Beginning on May 24, the World Economic Forum is gathering in Davos, Switzerland for an in-person meeting, discussing the global tax system and financial inclusion. Thanks to protests and new research, however, participants will not be able to avoid the elephant in the room: the surging inequality of wealth during the pandemic.
As the Institute for Policy Studies (IPS) and Inequality.org have documented over the last two years of a global pandemic, billionaire assets have surged while millions lost their lives and livelihoods.
A new report from Oxfam dramatizes how hundreds of millions of people around the world have slid further into poverty during this time period. In a detailed examination of the food and agriculture industry, Oxfam found that billionaires in that industry saw their wealth increase by $382 billion during the pandemic. An emergency windfall tax on their wealth increase alone (to say nothing of their pre-pandemic billions) could end world hunger and double the incomes of 545 million small-scale farmers.

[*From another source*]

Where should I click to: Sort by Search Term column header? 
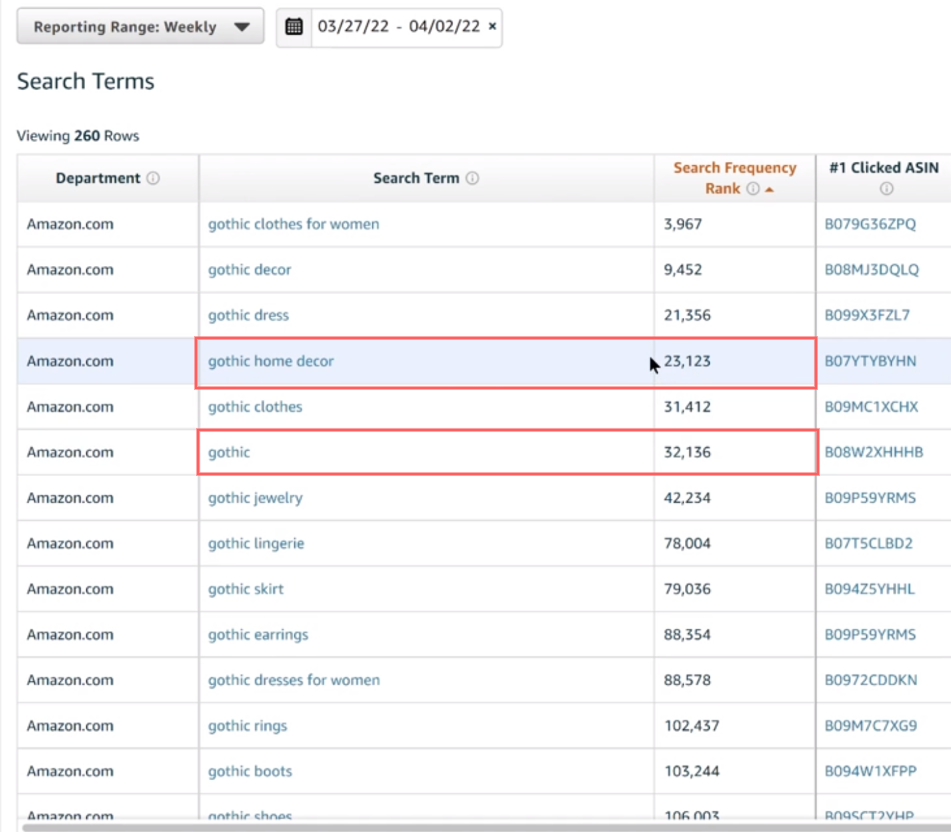click(416, 178)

In January, an analysis by the Fight Inequality Alliance, Institute for Policy Studies, Oxfam, and the Patriotic Millionaires found that an annual wealth tax starting at just 2 percent for those with more than $5 million, 3 percent for those with over $50 million, and up to 5 percent for billionaires could generate upwards of $2.52 trillion a year. That’s enough to lift 2.3 billion people out of poverty, fund vaccines for everyone in the world, and deliver universal healthcare and social protections for all the citizens of low-and lower-middle-income countries.